Trecho do texto
.....
O topo da relação é excluir mais três bancos russos do SWIFT, incluindo o Sberbank. Já foram excluídos sete bancos. Isso fará cumprir o “isolamento total” da Rússia. É inútil comentar sobre algo que só engana a LügenPress [imprensa de mentira, em alemão].
Depois, vem o embargo “progressivo” nas importações de petróleo. Não haverá mais petróleo cru importado para a União Europeia dentro de seis meses, e não mais produtos refinados até o fim de 2022. Ficando como está, o IEA mostra que 45% das exportações de petróleo da Rússia vão para a União Europeia (sendo 22% para a China e 10% para os EUA). A Voz do Seu Mestre continua e continuará a importar petróleo russo.
E, obviamente, outras 58 sanções “pessoais” também são apresentadas, visando personagens muito perigosos como o Patriarca Kirill da Igreja Ortodoxa [Russa] e a esposa, o filho e a filha do porta-voz do Kremlin, Dmitri Peskov.
.....
Trecho dos registros

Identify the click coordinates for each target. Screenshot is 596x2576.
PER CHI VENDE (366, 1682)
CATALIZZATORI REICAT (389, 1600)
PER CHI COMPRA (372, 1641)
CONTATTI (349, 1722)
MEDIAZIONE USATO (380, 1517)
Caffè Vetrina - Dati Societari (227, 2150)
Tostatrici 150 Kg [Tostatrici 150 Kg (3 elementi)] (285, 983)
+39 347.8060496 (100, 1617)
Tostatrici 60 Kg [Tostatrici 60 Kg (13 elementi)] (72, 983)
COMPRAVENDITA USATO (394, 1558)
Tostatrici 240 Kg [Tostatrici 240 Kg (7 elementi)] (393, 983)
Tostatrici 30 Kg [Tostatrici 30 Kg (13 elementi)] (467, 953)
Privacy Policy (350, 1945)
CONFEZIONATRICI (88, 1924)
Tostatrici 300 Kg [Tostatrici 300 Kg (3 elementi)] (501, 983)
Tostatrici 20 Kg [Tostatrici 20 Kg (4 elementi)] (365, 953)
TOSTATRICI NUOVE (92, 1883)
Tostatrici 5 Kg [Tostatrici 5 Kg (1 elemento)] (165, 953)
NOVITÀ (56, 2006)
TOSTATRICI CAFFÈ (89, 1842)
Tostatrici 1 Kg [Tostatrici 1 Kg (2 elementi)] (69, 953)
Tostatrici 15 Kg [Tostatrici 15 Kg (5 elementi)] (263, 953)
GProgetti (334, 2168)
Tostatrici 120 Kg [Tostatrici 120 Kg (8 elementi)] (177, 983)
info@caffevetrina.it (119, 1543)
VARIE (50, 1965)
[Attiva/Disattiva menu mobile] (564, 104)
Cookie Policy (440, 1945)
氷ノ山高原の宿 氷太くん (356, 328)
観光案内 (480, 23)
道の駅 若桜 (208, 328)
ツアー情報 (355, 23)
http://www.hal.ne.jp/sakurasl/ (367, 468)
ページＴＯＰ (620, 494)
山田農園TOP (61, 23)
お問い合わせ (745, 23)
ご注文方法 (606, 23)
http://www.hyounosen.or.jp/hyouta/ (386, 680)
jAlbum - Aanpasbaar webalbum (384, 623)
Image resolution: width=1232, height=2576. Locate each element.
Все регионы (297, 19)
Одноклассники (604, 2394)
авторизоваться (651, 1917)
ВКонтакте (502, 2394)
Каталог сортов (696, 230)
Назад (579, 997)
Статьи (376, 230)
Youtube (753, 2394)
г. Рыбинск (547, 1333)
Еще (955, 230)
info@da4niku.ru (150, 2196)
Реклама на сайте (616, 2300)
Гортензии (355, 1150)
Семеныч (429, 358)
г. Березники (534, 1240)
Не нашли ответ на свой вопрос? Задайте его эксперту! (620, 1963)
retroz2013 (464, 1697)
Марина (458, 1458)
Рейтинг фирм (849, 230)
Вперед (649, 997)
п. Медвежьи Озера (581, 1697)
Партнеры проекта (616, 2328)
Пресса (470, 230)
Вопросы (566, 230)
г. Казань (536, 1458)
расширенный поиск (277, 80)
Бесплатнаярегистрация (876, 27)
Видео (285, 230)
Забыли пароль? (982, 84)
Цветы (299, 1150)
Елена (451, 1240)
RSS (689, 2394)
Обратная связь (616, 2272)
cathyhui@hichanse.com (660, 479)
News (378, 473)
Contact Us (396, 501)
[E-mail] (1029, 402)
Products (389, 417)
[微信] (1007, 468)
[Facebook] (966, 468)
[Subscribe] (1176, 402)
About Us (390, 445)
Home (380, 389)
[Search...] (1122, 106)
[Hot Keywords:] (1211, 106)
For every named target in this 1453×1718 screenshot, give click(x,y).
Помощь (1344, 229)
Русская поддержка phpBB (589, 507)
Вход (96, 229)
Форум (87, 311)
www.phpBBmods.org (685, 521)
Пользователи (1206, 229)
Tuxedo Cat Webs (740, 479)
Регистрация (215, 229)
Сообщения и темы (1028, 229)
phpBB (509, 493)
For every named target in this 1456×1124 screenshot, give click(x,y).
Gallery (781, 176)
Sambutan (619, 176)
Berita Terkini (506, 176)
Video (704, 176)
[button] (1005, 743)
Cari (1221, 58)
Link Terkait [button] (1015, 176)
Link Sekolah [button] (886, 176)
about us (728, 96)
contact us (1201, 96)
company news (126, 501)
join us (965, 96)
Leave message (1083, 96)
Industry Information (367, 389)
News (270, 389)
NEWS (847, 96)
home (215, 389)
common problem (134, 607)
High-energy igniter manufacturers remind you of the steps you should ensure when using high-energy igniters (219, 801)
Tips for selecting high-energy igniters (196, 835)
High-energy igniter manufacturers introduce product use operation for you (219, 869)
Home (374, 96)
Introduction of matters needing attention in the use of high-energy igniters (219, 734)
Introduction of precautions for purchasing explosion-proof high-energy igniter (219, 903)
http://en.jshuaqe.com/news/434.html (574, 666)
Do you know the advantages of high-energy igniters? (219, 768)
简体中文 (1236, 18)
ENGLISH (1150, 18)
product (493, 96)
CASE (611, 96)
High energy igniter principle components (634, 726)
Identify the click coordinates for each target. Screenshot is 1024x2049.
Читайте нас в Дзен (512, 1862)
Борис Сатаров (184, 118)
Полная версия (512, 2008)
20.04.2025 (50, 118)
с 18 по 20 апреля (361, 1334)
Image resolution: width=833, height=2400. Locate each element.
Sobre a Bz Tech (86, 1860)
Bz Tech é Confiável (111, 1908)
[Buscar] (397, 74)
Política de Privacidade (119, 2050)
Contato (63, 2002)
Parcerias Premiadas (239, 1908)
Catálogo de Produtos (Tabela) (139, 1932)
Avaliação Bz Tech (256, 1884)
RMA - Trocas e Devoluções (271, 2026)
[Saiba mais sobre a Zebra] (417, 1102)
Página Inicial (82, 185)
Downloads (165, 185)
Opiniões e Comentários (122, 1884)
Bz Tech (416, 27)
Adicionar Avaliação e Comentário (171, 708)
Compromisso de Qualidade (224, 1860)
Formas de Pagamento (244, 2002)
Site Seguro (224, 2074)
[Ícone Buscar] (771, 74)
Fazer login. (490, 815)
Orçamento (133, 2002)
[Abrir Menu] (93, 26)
.....
Enunciado da tarefa
No trecho sobre as sanções contra a Rússia, quantos bancos russos já tinham sido excluídos do SWIFT? Os registros não têm nada a ver com isto.

Resposta da tarefa
Sete bancos russos já tinham sido excluídos do SWIFT.